Preliminary analysis

The books referenced by SWEBOK present generally accepted knowledge in the requirements engineering field. However, we feel that some issues remain:

• There isn’t always someone who can give us the requirements.
• Requirements elicitation takes a long time because the development team needs to learn the domain.
• Software has a certain shape that should affect how we express functional requirements.
• Guidance on specifying non-functional requirements is thin.
• The Agile requirements process is misunderstood and weak.

Let’s explore these issues in more detail.

Unknowable requirements

The literature assumes that it’s clear what the system we’re about to build should do. This isn’t true until we achieve product/market fit, which means startups need a different process.

The Lean Startup movement assumes that until we achieve product/market fit, we can only find out what works by trying things out [Ries2011]. This would put requirements development in the Complex Cynefin domain, rather than in the Complicated realm of engineering.

The Build-Measure-Learn cycle in Lean Startup corresponds to the probe-sense-response approach suited for the Complex domain. This process moves the undertaking from Complex to Complicated. Once the company establishes product/market fit, its requirements process normalizes.

The issue of unknown requirements raises its head outside the startup scene as well. We can ask stakeholders what they need, but they’re always constrained by their current situation and thinking.

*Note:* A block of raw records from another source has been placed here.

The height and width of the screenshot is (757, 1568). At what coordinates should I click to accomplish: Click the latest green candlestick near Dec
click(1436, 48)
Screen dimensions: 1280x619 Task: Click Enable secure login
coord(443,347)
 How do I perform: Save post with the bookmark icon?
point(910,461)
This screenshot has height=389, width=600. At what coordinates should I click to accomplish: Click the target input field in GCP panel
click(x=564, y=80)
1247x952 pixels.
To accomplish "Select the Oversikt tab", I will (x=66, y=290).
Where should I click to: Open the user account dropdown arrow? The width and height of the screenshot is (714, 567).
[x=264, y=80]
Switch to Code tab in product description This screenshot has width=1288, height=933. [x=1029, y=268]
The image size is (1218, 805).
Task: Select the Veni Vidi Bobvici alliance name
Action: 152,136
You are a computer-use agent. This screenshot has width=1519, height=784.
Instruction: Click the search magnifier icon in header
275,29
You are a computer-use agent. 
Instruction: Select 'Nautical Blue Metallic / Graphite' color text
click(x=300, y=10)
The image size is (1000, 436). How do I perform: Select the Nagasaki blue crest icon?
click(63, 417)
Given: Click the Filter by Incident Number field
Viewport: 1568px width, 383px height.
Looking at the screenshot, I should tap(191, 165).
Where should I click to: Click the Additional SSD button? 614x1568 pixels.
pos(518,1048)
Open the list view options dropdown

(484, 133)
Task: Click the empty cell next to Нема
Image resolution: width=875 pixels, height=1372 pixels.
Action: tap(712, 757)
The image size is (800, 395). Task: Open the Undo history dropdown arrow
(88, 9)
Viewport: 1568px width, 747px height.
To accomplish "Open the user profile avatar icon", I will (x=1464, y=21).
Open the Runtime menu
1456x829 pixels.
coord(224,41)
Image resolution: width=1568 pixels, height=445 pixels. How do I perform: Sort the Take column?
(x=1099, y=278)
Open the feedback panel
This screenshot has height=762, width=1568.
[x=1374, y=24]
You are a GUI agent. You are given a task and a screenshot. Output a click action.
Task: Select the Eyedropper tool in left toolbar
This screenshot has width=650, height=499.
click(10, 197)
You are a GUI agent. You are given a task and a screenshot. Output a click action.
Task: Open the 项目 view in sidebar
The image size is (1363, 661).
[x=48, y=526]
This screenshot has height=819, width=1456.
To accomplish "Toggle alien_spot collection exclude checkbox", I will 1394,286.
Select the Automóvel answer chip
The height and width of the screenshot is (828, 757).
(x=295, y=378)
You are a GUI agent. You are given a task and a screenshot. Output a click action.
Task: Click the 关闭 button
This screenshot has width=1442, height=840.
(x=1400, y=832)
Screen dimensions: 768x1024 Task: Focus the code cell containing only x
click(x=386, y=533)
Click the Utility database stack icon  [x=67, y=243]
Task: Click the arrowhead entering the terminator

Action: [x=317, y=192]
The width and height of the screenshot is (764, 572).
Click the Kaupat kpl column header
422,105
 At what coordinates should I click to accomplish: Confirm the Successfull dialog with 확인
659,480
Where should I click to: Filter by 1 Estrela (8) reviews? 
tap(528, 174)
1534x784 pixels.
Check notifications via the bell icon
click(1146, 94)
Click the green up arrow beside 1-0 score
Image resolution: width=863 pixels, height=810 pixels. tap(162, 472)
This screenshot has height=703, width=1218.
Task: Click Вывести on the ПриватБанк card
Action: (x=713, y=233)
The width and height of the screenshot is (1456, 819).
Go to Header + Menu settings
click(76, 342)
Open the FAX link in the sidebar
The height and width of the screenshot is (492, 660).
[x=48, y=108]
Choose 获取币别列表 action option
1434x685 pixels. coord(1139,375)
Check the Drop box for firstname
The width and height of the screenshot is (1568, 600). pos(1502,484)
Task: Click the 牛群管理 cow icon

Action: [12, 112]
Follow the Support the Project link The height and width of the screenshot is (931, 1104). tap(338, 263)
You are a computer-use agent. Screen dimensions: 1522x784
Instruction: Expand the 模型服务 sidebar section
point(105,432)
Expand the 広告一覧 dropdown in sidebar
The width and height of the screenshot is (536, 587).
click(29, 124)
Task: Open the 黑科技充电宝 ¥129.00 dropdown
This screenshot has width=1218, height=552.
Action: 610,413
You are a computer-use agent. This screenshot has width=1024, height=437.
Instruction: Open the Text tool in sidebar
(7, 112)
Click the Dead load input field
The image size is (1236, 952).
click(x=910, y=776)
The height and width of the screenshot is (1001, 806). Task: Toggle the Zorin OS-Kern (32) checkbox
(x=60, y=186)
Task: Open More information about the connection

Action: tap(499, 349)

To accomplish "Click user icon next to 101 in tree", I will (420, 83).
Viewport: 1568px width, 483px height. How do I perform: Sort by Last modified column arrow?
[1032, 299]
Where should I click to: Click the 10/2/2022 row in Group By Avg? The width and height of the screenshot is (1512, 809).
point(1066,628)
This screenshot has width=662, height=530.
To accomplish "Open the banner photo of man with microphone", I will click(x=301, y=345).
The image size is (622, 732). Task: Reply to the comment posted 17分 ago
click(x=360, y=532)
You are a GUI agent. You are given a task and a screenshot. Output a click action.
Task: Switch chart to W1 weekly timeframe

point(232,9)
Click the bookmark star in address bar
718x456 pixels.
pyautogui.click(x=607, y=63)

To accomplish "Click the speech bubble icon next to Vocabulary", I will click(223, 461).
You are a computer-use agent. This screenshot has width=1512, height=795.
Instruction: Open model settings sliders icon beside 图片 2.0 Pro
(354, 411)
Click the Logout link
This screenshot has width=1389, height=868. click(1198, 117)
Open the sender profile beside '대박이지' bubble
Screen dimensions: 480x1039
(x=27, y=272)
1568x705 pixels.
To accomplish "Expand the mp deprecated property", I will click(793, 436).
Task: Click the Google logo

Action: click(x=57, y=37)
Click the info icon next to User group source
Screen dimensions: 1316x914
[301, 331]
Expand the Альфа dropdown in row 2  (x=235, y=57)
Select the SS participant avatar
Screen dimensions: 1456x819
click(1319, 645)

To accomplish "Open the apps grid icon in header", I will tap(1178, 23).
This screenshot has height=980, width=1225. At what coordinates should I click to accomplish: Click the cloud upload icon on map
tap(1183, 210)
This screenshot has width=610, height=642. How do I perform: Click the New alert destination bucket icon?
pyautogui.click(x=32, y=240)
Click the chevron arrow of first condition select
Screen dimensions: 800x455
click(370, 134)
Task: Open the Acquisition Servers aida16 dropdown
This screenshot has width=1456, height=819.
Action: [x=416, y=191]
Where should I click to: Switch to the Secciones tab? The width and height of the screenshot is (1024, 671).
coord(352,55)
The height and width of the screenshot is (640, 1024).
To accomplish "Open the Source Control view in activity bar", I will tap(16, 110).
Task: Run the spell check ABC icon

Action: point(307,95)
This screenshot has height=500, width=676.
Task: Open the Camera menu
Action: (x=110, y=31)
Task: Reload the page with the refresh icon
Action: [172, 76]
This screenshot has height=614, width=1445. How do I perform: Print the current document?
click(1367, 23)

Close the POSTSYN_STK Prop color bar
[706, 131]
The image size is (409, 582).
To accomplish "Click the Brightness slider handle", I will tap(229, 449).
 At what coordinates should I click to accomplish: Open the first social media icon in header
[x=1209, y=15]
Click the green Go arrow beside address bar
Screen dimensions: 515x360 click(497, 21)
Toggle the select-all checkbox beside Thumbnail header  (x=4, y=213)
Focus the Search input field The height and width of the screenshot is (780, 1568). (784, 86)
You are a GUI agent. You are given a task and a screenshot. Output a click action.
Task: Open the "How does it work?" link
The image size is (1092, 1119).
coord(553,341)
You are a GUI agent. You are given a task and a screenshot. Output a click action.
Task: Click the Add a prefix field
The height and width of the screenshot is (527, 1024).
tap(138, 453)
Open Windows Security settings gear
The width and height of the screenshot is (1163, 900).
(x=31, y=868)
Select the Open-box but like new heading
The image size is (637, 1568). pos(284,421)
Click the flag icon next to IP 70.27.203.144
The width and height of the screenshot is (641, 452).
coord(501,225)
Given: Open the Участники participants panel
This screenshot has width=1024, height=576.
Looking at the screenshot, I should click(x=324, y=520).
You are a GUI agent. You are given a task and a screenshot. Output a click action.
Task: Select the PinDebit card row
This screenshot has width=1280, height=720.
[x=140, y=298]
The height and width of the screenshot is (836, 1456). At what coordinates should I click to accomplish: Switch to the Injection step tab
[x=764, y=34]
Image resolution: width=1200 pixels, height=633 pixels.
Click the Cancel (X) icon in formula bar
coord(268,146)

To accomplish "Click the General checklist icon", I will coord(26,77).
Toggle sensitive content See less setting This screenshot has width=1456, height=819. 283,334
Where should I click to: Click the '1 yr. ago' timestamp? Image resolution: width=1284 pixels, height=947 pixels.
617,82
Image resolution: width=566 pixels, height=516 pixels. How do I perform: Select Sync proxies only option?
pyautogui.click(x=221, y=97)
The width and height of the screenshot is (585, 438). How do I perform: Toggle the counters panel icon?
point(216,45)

There may be requirements out there that, when realized, would significantly enhance the value the product delivers, but which nobody involved can conceive of. Remember the quote attributed to Henry Ford: “If I had asked people what they wanted, they would have said faster horses.”

In this book, we’re trying to establish an engineering discipline for software development, so we’ll focus on the Complicated domain. We therefore won’t pursue the issue of unknowable requirements any further, trusting that Lean Startup solves that problem.

Learning the domain

Once a company achieves product/market fit, it should have a clear sense of what jobs the customer is hiring the software for [Christensen2016]. These jobs always occur within a larger process [Dumas2018] in a certain domain.

Most engineering disciplines specialize around such domains. Engineers trained in that field speak the same language as the people requesting them to build a system. In contrast, software developers need to learn the language of the domain.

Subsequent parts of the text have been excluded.